No Hotel pululavam votos de sucesso a Belmira. Abraços, beijos e cartões, presentes e lembrancinhas para que não fossem esquecidos. Nos bastidores, no entanto, soavam comentários “ainda bem que ela vai sair”, “agora vai ficar bem”, “não suportava mais ela”, “precisamos de alguém mais exigente, as camareiras não trabalhavam direito” e coisas similares que todos conhecem quando se reúne mais de uma pessoa para fofocar.
O caos estabeleceu-se quando Belmira informou que Leonardo seria o gerente. Diante dele abraços comovidos, sorrisos, votos de sucesso, lágrimas banharam o rosto dos mais dissimulados, depoimentos emocionados se sucederam. No café outras avaliações, que exteriorizavam os reais sentimentos de alguns, apontavam “mas esse viado vai assumir a gerência!”, “um puxa-saco ! só podia ser ele!”, “vocês vão ver o que vai virar isso aqui!”,”o certo era Alzira ser a gerente!”.

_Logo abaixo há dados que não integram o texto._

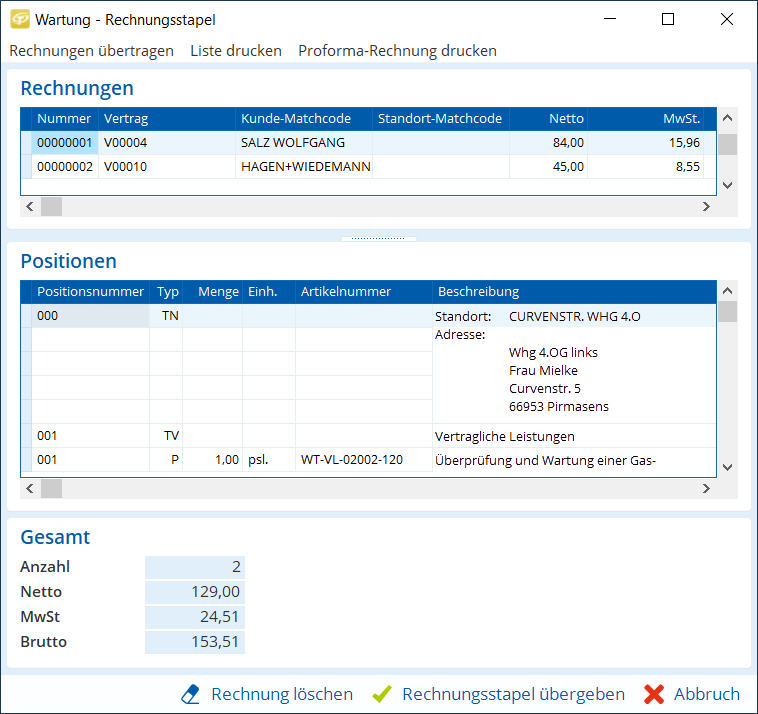Select invoice row 00000002 HAGEN+WIEDEMANN
Image resolution: width=758 pixels, height=714 pixels.
click(300, 167)
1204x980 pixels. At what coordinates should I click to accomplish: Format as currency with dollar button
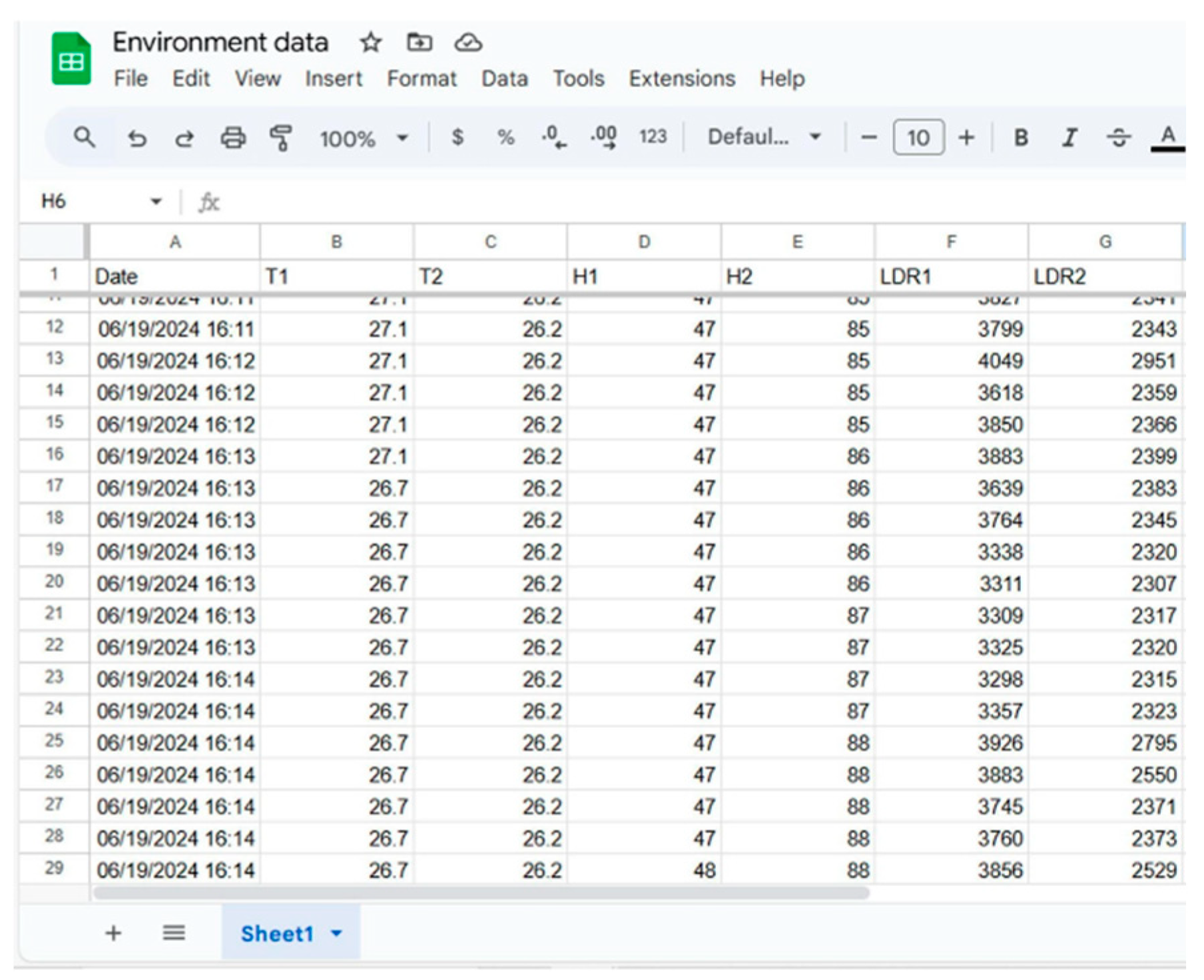point(457,137)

O fato é que Belmira saiu em férias, rumo a Paris, depois Zurique, Roma, enfim faria uma turnê pela Europa antes de ocupar seu novo cargo. O aprendizado das línguas e demais cursos a ajudara muito. Aproveitaria para conhecer a filial do Hotel que estava sendo instalada em Londres. Esse era seu mais novo desejo.
Em um café em Paris, distraída, não viu aproximar-se Aimée. De calças jeans e camiseta, de uns quarenta e poucos anos.
- Sozinha? Posso apresentar-me?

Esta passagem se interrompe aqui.